— START DOCUMENT —

Like Home: The New Definition of Habitual Residence.

AuthorKauffman, Ronald H.

In the Wizard of Oz, Dorothy clicked her ruby slippers three times and was immediately whisked back to Kansas. (1) For lawyers responding to the heel clicks of other wrongfully removed children, returning home is not so easy. That is because courts have had different standards for determining a child's "habitual residence" under the Hague Convention on the Civil Aspects of International Child Abduction, Oct. 25, 1980 (the Hague Convention).

It has been one year since the U.S. Supreme Court decided the highly anticipated case of Monasky v. Taglieri, 140 S. Ct. 719 (2020), the first time the Court squarely addressed the subject of habitual residence. The controversy? How to establish a child's habitual residence under the Hague Convention, and what the appellate standard of review should be after making that determination. This article is a primer on the Hague Convention on international child abductions and the recent Monasky case.

— END DOCUMENT —
— START RECORD EXCERPTS —

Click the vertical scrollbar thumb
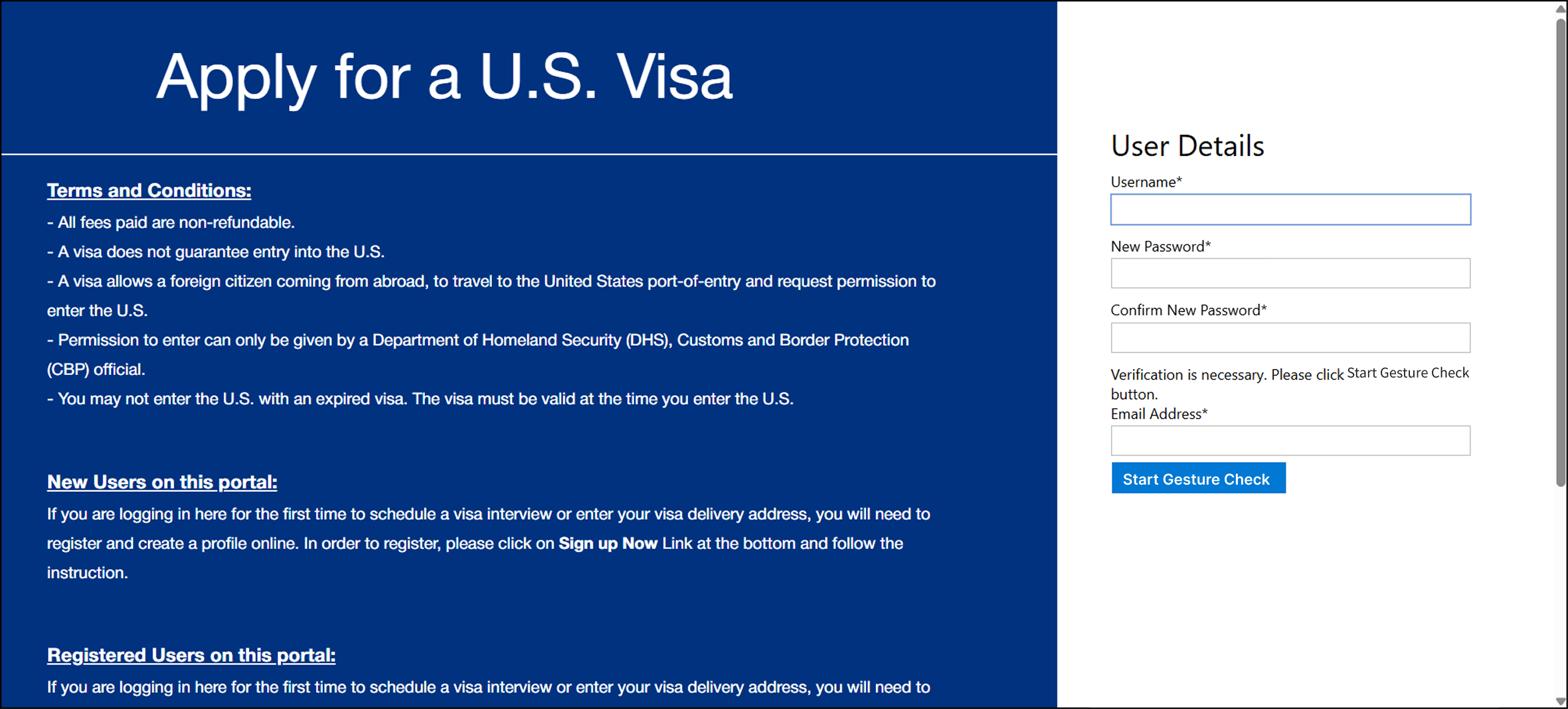 coord(1560,252)
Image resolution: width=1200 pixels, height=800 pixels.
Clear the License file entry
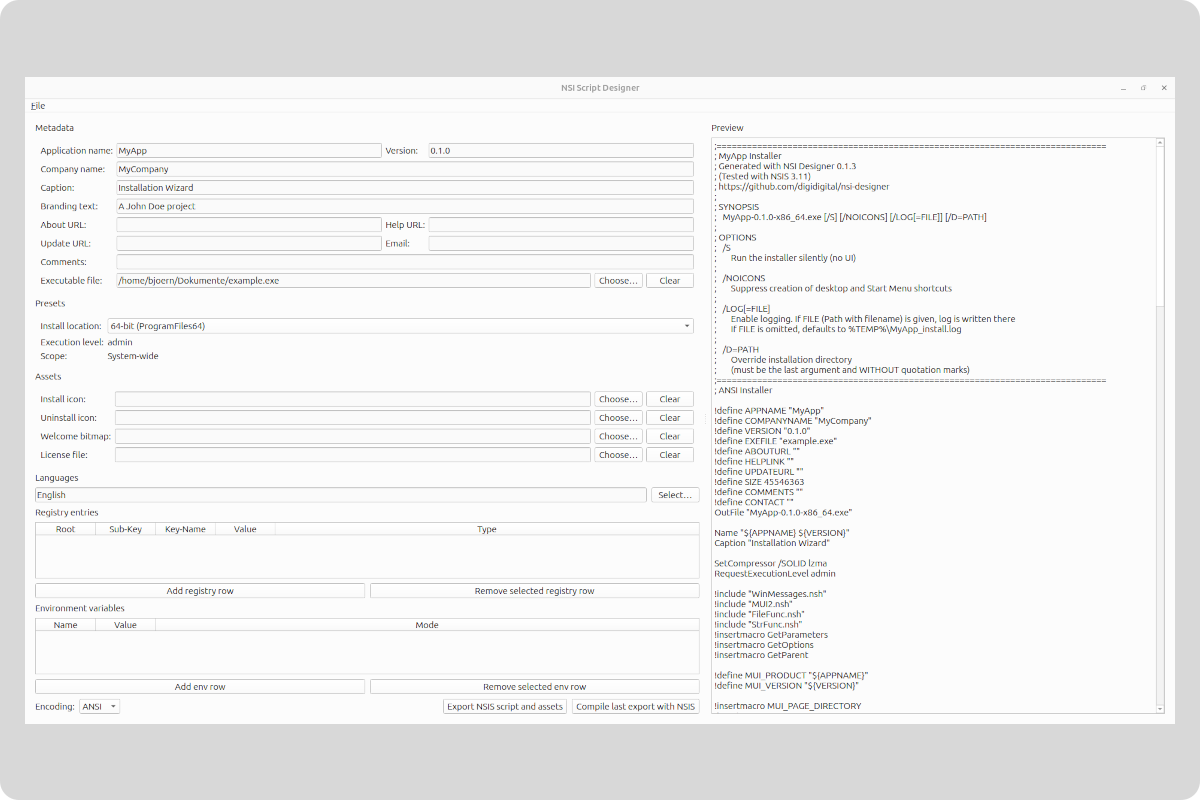669,454
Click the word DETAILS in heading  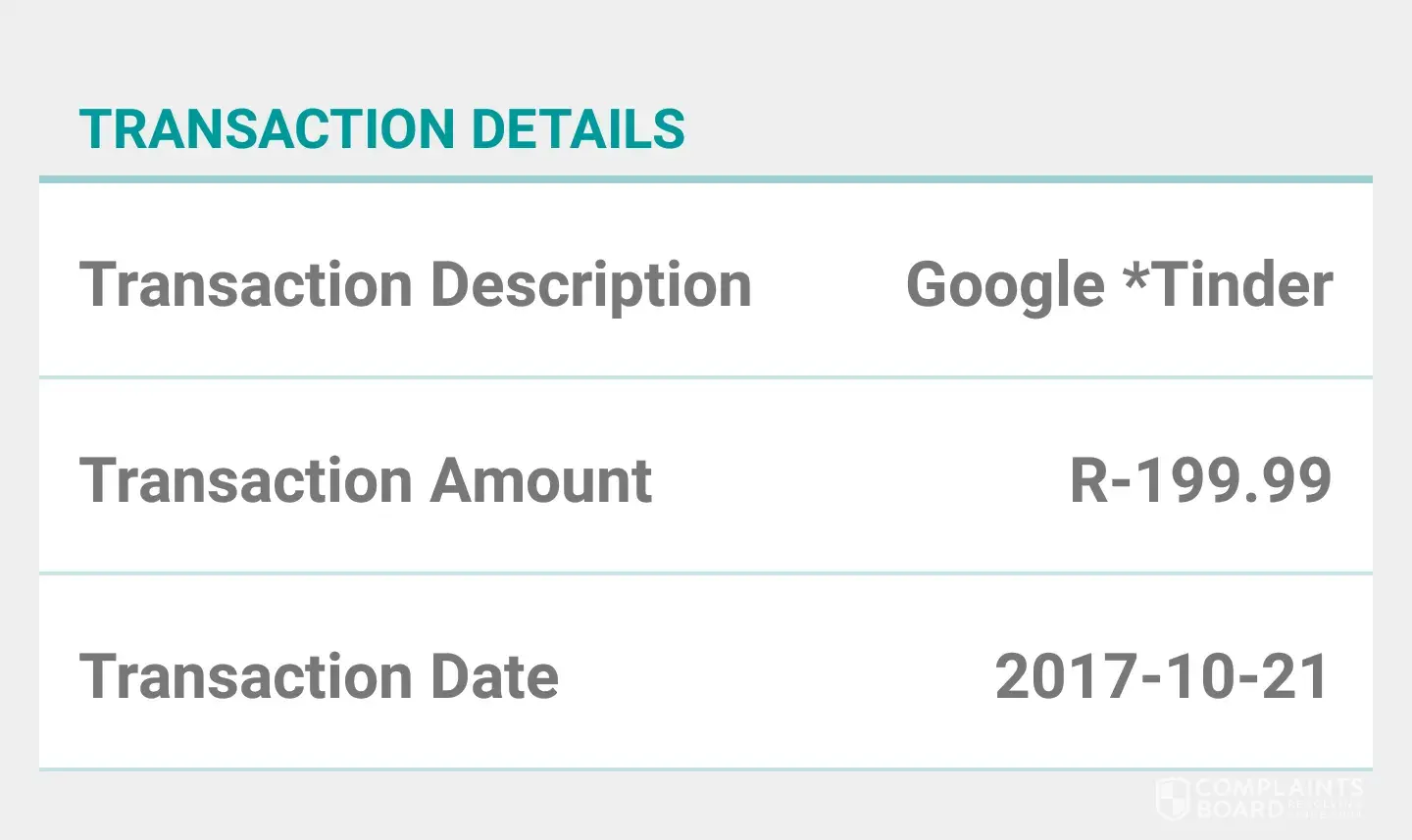pos(578,129)
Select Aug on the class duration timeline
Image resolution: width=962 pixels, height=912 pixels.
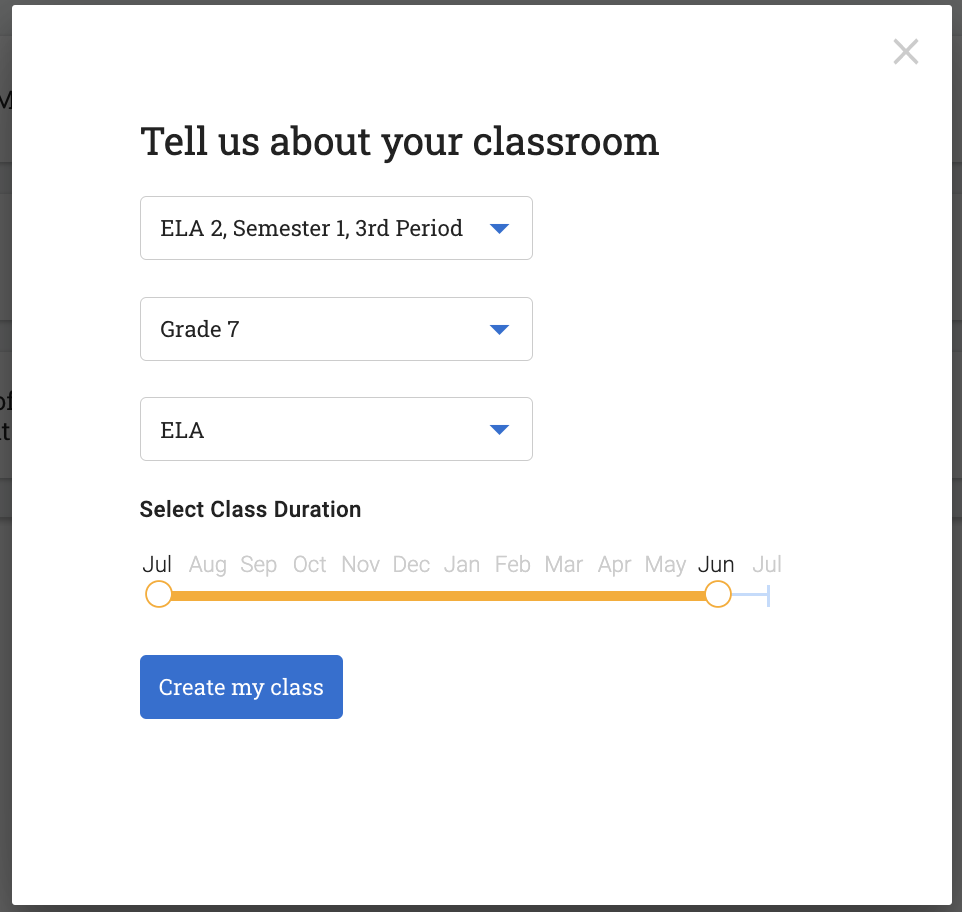point(207,564)
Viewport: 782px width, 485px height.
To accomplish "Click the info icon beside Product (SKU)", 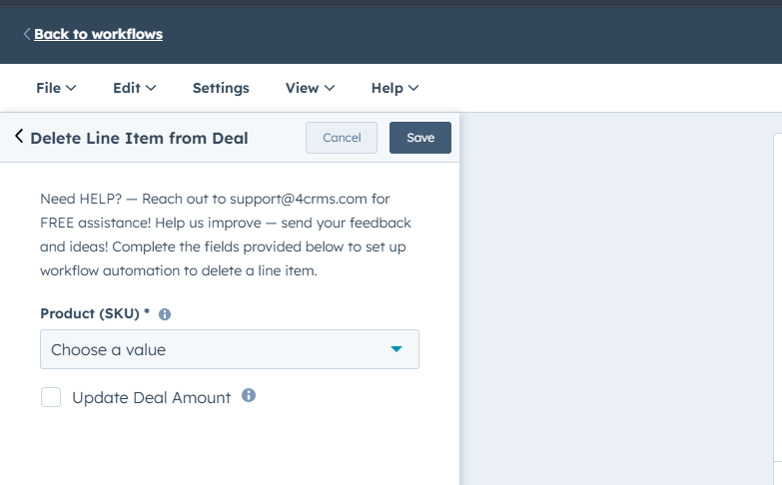I will pyautogui.click(x=165, y=314).
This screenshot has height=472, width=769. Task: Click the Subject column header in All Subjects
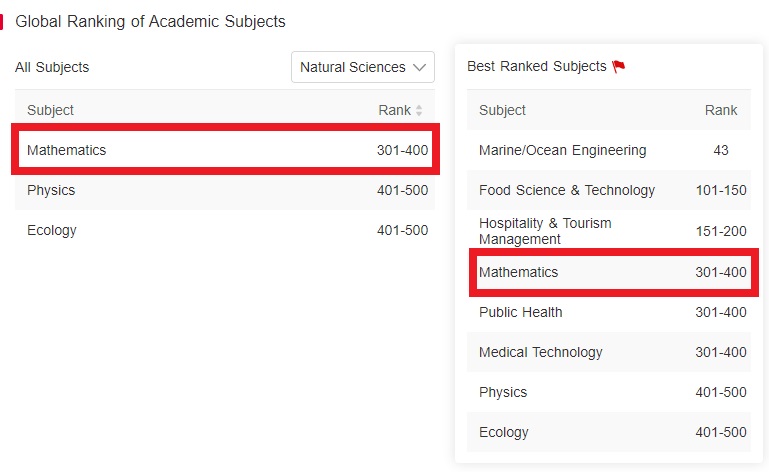pyautogui.click(x=51, y=110)
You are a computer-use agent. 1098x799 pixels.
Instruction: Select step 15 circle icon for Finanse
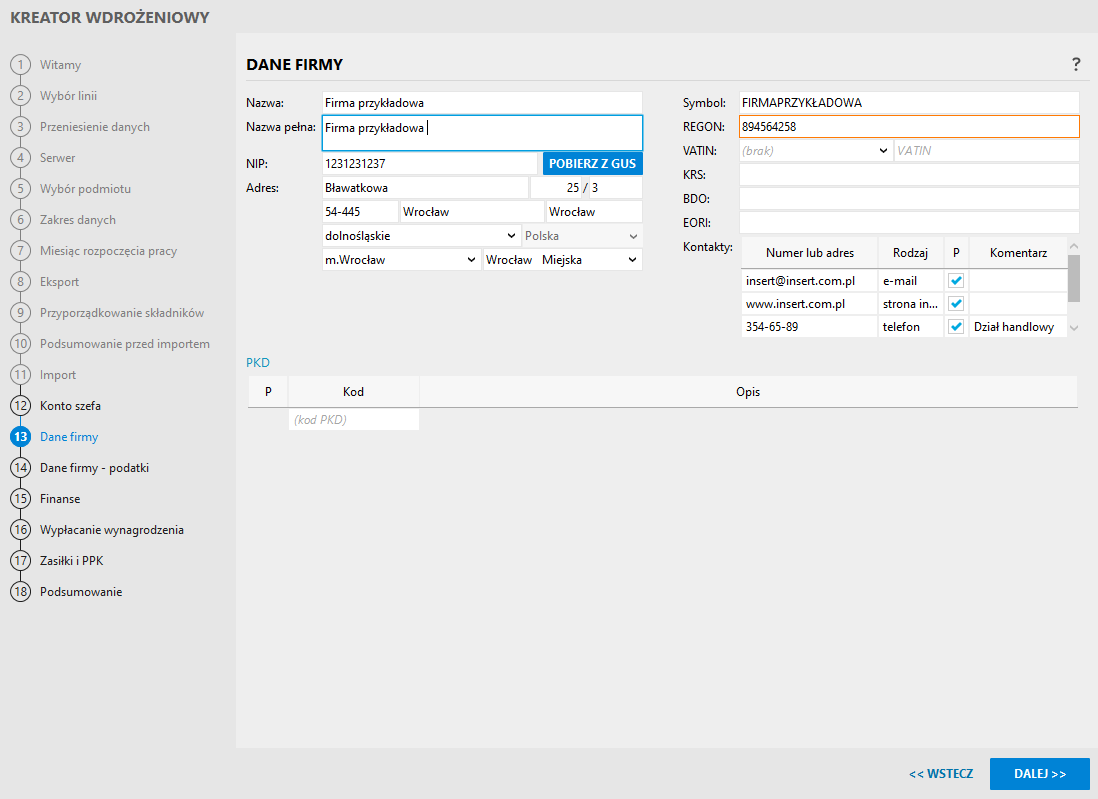(20, 499)
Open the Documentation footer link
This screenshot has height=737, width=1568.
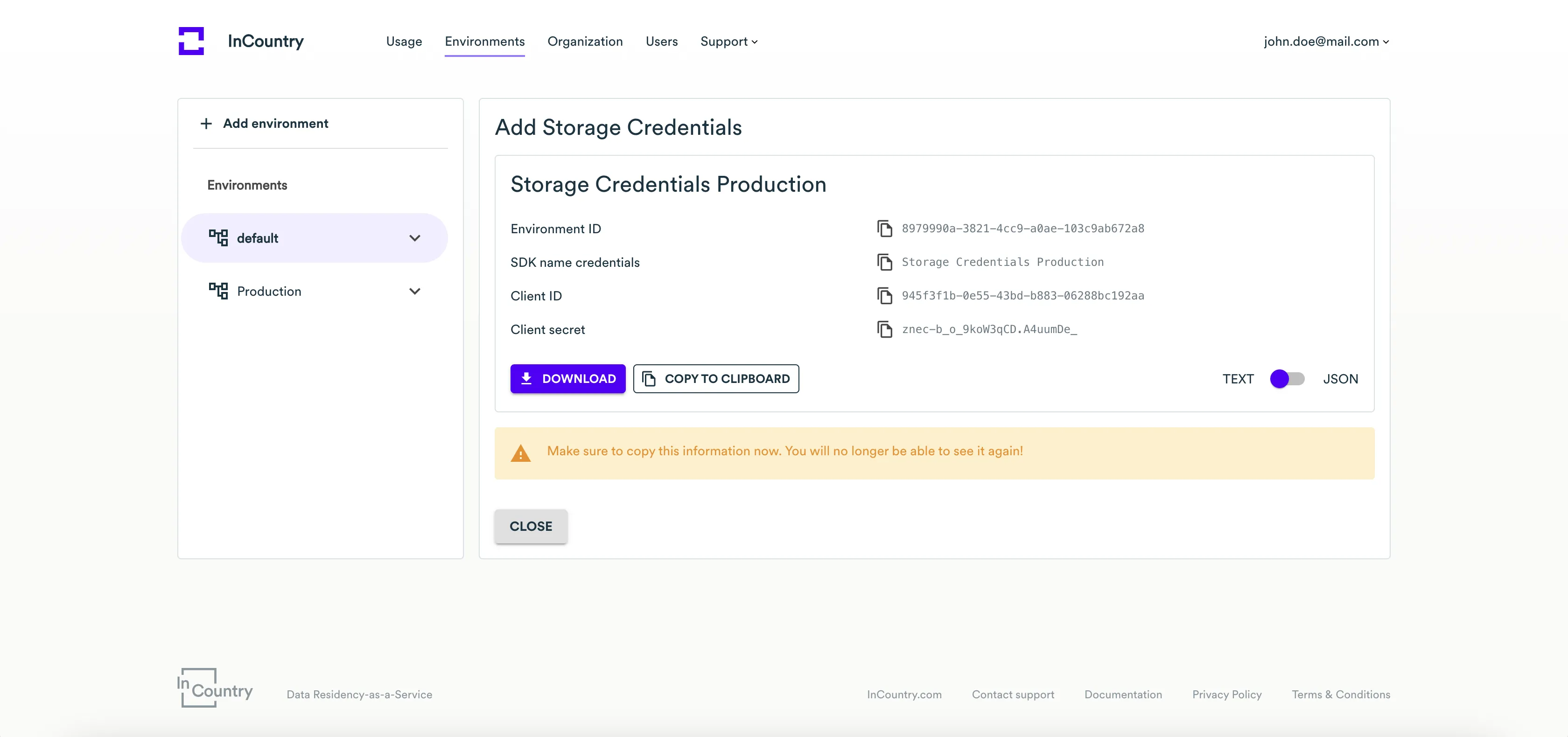tap(1122, 695)
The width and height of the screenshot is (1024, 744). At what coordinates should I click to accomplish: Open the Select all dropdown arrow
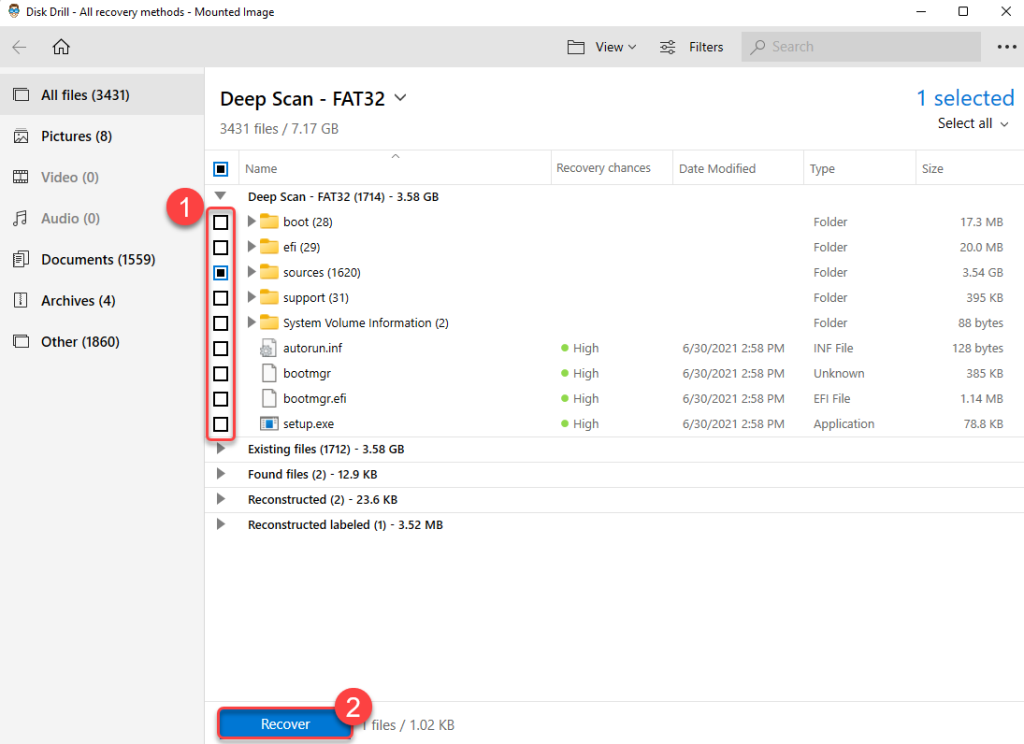pos(1003,123)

— END RECORD EXCERPTS —

WHAT THE TASK REQUIRES:
In the article on habitual residence, which case marked the first time the U.S. Supreme Court squarely addressed habitual residence?

SOLVED PROBLEM:
Monasky v. Taglieri, 140 S. Ct. 719 (2020).